Darüberhinaus regte »Les Desmoiselles d’Avignon« als erstes kubistisches Bild und Picassos Werke der zwanziger und dreißiger Jahre, in denen Picasso die strengen kubistischen Elemente mit weiten, sanften und runden Kurven kombinierte, Künstler seit der Generation der Abstrakten Expressionisten zu Reaktionen an. Andererseits mündeten Picassos aggressive Deformationen ebenfalls aus den 1930er Jahren, die im anklagenden Antikriegsbild »Guernica« gipfelten, in einer spektakulären Folge politischer Bildsetzungen in der zweiten Hälfte des 20. Jahrhunderts bis heute. Die große Faszination, die Picassos Werk auf viele der namhaftesten Gegenwartskünstler weltweit — zwischen Aneignung und Abgrenzung bzw. Neuinterpretation, Herausforderung und Ansporn — seit Jahrzehnten ausübt, wird genauso beleuchtet wie die Veränderungen kultureller und gesellschaftlicher Vorzeichen in der Rezeption des Picasso’schen OEuvres.
Dabei haben alle für die Ausstellung ausgewählten Künstlerinnen und Künstler Eines gemein, nämlich ihren Willen, sich mit Picasso und seinem Werk zu messen, mit seiner listigen Intelligenz, dem Kämpferischen, seinem Genius.
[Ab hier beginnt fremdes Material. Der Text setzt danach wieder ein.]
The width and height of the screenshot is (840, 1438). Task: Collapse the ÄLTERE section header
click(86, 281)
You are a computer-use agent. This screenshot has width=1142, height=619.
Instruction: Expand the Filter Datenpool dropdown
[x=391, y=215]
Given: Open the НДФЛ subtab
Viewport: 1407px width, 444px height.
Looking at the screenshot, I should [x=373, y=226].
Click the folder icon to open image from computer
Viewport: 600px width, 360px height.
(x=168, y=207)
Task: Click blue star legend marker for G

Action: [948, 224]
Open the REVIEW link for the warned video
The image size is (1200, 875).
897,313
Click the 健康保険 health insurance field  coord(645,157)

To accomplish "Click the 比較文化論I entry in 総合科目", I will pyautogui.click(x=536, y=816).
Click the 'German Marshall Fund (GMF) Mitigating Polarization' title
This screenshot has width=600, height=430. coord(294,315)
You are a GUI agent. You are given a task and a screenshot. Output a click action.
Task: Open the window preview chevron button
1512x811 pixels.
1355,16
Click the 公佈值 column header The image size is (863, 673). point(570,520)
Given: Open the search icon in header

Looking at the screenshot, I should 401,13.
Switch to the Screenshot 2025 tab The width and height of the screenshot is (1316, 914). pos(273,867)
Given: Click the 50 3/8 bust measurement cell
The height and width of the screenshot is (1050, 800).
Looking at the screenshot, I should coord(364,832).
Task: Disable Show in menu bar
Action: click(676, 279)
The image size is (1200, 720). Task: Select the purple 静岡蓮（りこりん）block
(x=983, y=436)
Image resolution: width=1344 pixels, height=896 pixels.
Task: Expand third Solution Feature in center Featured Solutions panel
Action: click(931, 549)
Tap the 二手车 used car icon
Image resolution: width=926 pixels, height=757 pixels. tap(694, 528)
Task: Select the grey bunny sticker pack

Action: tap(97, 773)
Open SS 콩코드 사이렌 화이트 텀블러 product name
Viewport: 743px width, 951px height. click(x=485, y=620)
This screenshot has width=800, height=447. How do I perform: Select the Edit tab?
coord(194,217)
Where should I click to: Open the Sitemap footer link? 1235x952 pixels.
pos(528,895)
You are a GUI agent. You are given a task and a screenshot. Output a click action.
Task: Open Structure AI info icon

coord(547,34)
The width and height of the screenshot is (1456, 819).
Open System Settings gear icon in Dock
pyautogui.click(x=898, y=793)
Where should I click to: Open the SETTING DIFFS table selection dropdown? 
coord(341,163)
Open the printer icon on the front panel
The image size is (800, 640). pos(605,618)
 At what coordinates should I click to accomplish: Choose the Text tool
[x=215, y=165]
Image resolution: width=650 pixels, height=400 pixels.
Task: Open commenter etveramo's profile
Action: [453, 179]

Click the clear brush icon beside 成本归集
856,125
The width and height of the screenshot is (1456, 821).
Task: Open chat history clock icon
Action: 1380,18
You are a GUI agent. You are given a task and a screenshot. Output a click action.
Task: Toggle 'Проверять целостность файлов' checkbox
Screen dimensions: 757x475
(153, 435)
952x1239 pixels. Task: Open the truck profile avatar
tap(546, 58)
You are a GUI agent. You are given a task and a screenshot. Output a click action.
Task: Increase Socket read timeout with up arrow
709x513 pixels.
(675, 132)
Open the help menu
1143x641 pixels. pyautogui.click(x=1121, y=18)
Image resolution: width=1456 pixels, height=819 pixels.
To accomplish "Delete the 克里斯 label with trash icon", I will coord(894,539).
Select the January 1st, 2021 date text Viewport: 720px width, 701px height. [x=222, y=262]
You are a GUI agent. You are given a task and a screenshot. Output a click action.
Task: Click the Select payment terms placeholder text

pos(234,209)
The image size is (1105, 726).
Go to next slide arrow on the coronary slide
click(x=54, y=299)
Künstler wie Martin Kippenberger oder David Hockney, Hanne Darboven, John Stezaker oder Cindy Sherman verfolgen grundlegend unterschiedliche künstlerische Ansätze und reagieren doch alle gleich intensiv auf Picassos epochales Werk und seine Übermacht in der Kunstwelt. Viele der ausgewählten Arbeiten sind das Gegenteil eines pietätvollen Umgangs mit Leben und Werk des brillanten Jahrhundertkünstlers.
Die Ausstellung »Picasso in der zeitgenössischen Kunst« bringt somit Licht in den Wandel der künstlerischen Rezeption von Picassos Werken, die 1914 mit dem Gemälde Hommage à Picasso von Paul Klee einsetzt.
Der Schwerpunkt der Ausstellung liegt allerdings auf den letzten 50 Jahren künstlerischen Schaffens einsetzend mit Werken von Andy Warhol, Roy Lichtenstein, Claes Oldenburg, Asger Jorn und Jasper Johns. Die große Sinnlichkeit und schier unerschöpfliche Imaginationskraft, die Spannbreite von Picassos Werk zwischen Abstraktion und Figur, künstlerischer Kreativität und politischer Anklage fordern diese Künstler — teilweise noch im Wettbewerb mit dem Jahrhundertgenie zu Lebzeiten — zu besonders spannungsreichen Dialogen mit dem Phänomen Picasso heraus.
Andererseits enthält die Ausstellung zahlreiche neue, eigens für diese Ausstellung produzierte Arbeiten beispielsweise von Thomas Houseago, der Künstlergruppe Gelitin, Robert Longo oder John Stezaker sowie noch nie gezeigte Entdeckungen wie z.B. die Frühwerke von Jonathan Meese, die sich explizit auf Picasso beziehen.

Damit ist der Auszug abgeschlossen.